→ ACTIVITY: From the listing below, pull out every line where the string "beside" appears.

→ SUPPLIED ENTRIES:
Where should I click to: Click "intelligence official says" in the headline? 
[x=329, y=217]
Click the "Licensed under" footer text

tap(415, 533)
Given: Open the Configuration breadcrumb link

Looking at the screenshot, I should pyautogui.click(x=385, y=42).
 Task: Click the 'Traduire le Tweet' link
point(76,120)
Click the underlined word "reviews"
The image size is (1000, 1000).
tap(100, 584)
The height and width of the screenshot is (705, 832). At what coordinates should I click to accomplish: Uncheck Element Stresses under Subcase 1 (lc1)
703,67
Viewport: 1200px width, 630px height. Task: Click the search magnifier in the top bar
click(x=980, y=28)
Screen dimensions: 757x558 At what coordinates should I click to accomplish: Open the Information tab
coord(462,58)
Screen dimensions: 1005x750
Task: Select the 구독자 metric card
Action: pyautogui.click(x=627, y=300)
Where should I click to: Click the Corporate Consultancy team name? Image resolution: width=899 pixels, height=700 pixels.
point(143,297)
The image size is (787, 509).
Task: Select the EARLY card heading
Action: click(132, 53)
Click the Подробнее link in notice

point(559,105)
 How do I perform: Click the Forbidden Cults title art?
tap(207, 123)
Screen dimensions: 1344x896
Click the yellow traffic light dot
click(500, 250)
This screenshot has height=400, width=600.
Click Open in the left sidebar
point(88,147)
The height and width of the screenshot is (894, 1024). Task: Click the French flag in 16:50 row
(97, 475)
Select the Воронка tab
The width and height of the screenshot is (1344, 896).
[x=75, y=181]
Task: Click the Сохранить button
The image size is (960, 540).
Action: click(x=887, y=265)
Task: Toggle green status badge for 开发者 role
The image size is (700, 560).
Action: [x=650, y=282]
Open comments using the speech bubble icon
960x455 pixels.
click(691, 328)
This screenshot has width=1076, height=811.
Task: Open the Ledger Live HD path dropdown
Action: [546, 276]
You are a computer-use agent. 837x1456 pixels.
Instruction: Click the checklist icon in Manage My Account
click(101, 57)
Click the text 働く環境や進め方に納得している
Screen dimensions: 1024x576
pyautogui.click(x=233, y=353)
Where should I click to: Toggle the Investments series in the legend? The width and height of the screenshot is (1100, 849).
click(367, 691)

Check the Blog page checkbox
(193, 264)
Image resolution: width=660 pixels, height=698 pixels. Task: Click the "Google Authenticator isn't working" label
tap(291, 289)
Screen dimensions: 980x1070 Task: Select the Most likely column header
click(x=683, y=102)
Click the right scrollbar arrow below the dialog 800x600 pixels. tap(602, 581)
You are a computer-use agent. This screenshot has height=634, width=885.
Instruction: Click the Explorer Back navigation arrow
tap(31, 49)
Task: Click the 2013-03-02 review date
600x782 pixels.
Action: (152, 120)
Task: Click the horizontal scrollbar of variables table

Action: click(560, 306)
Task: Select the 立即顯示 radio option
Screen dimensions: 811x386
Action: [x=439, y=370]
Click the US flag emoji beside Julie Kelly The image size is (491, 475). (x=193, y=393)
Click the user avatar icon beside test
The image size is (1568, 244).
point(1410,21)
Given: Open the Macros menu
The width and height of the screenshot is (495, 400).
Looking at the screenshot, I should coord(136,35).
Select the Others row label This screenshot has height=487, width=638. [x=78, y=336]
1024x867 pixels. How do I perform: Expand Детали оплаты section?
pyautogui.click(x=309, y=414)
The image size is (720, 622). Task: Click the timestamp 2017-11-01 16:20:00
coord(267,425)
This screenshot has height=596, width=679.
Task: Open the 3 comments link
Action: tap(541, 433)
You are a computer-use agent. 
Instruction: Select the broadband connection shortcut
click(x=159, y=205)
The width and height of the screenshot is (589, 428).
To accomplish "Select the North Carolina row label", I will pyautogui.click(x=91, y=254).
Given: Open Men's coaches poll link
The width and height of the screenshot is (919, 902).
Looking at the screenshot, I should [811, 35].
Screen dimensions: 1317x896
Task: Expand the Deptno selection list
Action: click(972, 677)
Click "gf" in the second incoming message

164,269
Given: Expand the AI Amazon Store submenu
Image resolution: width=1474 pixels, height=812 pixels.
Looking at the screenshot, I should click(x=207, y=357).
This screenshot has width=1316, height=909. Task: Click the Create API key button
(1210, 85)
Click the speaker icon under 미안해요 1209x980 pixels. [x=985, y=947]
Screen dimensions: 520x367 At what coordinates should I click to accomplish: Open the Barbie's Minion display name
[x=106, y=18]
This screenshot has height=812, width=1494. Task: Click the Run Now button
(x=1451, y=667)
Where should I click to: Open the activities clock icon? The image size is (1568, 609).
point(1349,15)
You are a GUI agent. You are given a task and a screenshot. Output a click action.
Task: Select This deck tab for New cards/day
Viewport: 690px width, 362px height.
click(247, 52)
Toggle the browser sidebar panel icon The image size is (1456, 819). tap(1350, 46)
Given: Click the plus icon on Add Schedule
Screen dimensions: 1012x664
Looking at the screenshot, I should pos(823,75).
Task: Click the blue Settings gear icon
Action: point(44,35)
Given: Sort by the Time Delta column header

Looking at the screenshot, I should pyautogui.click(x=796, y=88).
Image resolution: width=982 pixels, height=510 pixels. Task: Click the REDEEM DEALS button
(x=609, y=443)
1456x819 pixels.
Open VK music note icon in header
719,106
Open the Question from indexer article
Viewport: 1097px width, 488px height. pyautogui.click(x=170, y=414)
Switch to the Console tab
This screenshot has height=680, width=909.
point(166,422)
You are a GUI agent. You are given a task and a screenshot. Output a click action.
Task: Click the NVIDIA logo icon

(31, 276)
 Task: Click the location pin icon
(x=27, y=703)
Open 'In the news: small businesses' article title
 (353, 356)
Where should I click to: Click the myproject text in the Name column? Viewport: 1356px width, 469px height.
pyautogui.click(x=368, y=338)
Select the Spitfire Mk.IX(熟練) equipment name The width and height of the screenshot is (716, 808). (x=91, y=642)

→ OUTPUT FOR THIS EXERCISE:
Click the US flag emoji beside Julie Kelly The image size is (491, 475). (x=193, y=393)
Click the user avatar icon beside test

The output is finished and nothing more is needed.